16/04/2020
Bütün dünya salgın günlerinden ekonomik krizlerle dolu günlere savrulacak
Eve kapandığımız bugünlerde, dünyada yalnız olmadığımızı ve bir büyük bütünün parçası olduğumuzu yine hissediyoruz. Örneğin içinde bulunduğumuz korona virüs günlerinde Avrupa'da ve tabii bizde de benzin tüketimi yüzde 80 azalmış. Bundan giderek otomotiv sanayiini ne tür bir durgunluğun beklediğini görmemek mümkün müdür?
İşsizlik dalgası
Düşünün ki perakendecilik, lokantalar, oteller ve benzeri ekonomik faaliyetler, istihdamın yüzde 80'ine iş alanı açar... Karantina ve sokağa çıkma yasakları ile turizmin de dondurulduğunu düşündüğümüzde olay ne tür bir işsizlik dalgasına yol açacak, görebiliriz. Örneğin Kuzey İtalya'nın turizm gelirleri bu bölgenin tüm gelirlerinin yüzde 80'ini oluştururmuş.
Tamamı için https://www.sabah.com.tr/yazarlar/barlas/2020/04/16/butun-dunya-salgin-gunlerinden-ekonomik-krizlerle-dolu-gunlere-savrulacak
Yorum:
Allah dileyince bize sadece teslim olmak düşer
Sayın Barlas bir bahane bulur her seferinde, hükümeti veya ülkemizi kayırır, sorunsuz, tozpembe bir tablo çizerdi. Olayın vahametini buradan anlayın ki kendisi artık ekonomik bir krizin kaçınılmaz olacağını ve ülkemizin de bu tufandan nasibini alacağını kabullenmek durumunda kalmış. İyi de olmuş. Gerçeklerle yüzleşmek, bir kriz çözümünde ilk kapıdır.
“Biz buradan geçelim, gerisi Allah kerim.” Demek bizim için korkunç bir lüks, hatta herkes için öyle. Maalesef, bu cümleyi kurabilecek bir ülke yok yeryüzünde. Sonraki kapıları tek tek hesap etmek gerekecek.

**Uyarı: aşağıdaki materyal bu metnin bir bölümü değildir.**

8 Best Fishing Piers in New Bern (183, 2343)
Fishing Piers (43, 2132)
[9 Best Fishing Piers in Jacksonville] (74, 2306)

Bu salgın iyi kötü bitecek, dünyanın yarısı bile yok olsa yine geriye hayat ve bu hayatın merkezinde olacak insanlar kalacak. Asıl sorun ise ekonomik tufanın nasıl atlatılacağıdır. Ortaklığın, dayanışmanın ve emeğe orantılı kazancın ne denli önemli olduğu görüldü. Dünya adına ‘Adil Düzen’ demese de bu düzeni kurmak zorunda kalacak, kerhen veya tav’en.